### Exercise goal
Out of the entries that follow, copy each line containing "size".
----------
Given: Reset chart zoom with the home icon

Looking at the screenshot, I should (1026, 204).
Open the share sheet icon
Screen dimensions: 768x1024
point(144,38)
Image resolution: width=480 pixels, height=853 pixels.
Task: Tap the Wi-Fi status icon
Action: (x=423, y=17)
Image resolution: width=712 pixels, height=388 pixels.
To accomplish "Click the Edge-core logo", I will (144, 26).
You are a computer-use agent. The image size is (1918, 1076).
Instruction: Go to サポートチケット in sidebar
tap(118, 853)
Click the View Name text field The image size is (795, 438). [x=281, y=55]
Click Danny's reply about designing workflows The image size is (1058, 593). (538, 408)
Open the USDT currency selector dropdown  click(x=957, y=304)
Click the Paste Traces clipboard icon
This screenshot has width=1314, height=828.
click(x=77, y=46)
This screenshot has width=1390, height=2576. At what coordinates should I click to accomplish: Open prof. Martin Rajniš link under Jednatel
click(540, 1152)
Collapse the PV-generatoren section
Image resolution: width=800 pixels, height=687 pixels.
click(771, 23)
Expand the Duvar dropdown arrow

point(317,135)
----------
### Exercise response
You are a computer-use agent. The image size is (1918, 1076).
Click the View Name text field The image size is (795, 438). [x=281, y=55]
Click Danny's reply about designing workflows The image size is (1058, 593). (538, 408)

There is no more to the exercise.